→ PAGE EXTRACT:
——————————
THE ETHICS OF COPYING

There’s always too much to study.

We all know something about everything and everything about nothing. Perfectionists that we are, we believe in the Each One Teach One approach – each candidate studies a designated fraction of the syllabus, which he contributes to the collective knowledge of the proletariat. And in an exam hall, what goes around comes around.

You take my breath away with your generous help but I hate it when you say nothing at all. There’s tremendous peer pressure to be part of such conglomerates. Ironically, copying our peers is the only way to relieve their pressure to copy.

A typical question that comes to my mind: Define Paroxysmal Nocturnal Dyspnoea.

The typical answer that comes to my mind: No thank you.

Question papers are brief, unimaginative and boring, and have no more chance of igniting our minds than a candle in the wind. Why bother thinking of long, creative and interesting answers individually? Instead, we share the tension. Words, and (whispered) words are all I have, to take your part away.

Then there are those irrelevant, obscure questions that few in the room can answer. Can we let sadistic paper setters come between us and our friends? If you’re lost, you can look and you will find me, time after time.

Exams aren’t challenging; copying is. This is where we display our ingenuity in furtive communication. Here is where we show our spunk through careless whispers. The Nod, The Wink, The Shift – these are just some of our favourite things. Everybody comes out of the examination room knowing more than they did before, and at least somebody enjoys exams.
——————————
→ ENTRIES PROVIDED:
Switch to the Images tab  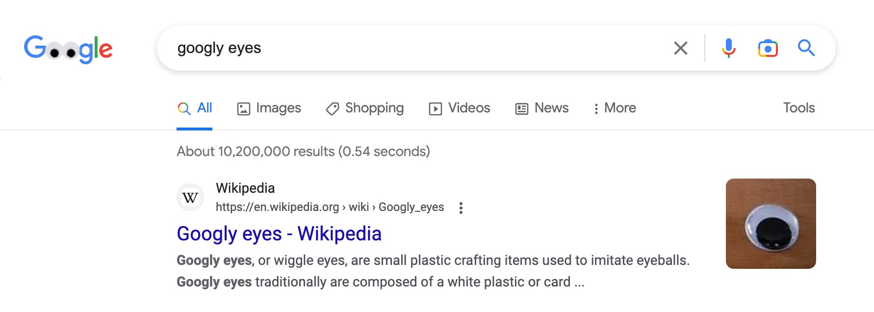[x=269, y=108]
——————————
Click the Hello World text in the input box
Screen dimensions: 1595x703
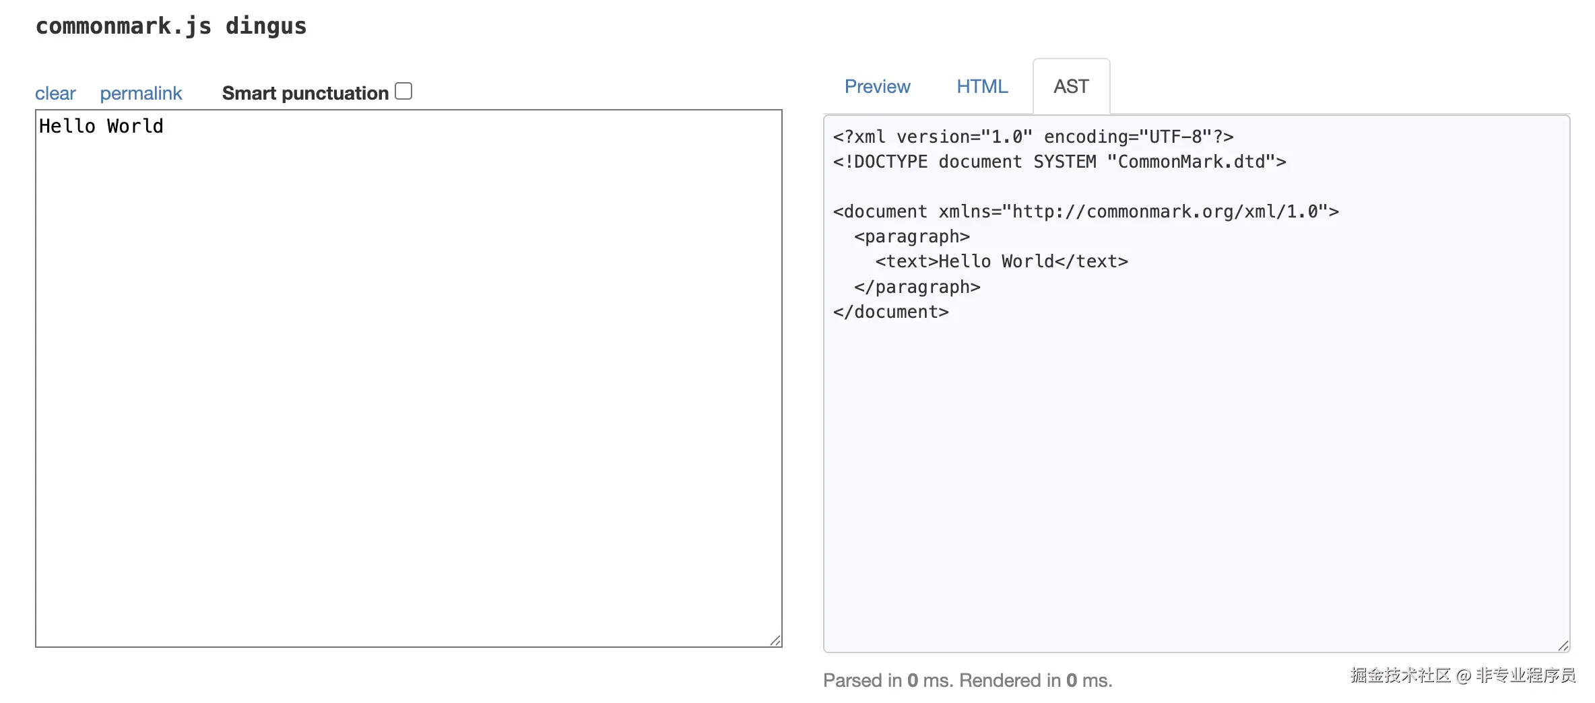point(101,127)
——————————
→ YOUR TASK: Repeat the passage from the essay on copying in exams, between "The typical answer" and "time after time.", inclusive. The lines come from a separate source and have no connection to the text.

→ SOLUTION TO THE EXERCISE:
The typical answer that comes to my mind: No thank you.

Question papers are brief, unimaginative and boring, and have no more chance of igniting our minds than a candle in the wind. Why bother thinking of long, creative and interesting answers individually? Instead, we share the tension. Words, and (whispered) words are all I have, to take your part away.

Then there are those irrelevant, obscure questions that few in the room can answer. Can we let sadistic paper setters come between us and our friends? If you’re lost, you can look and you will find me, time after time.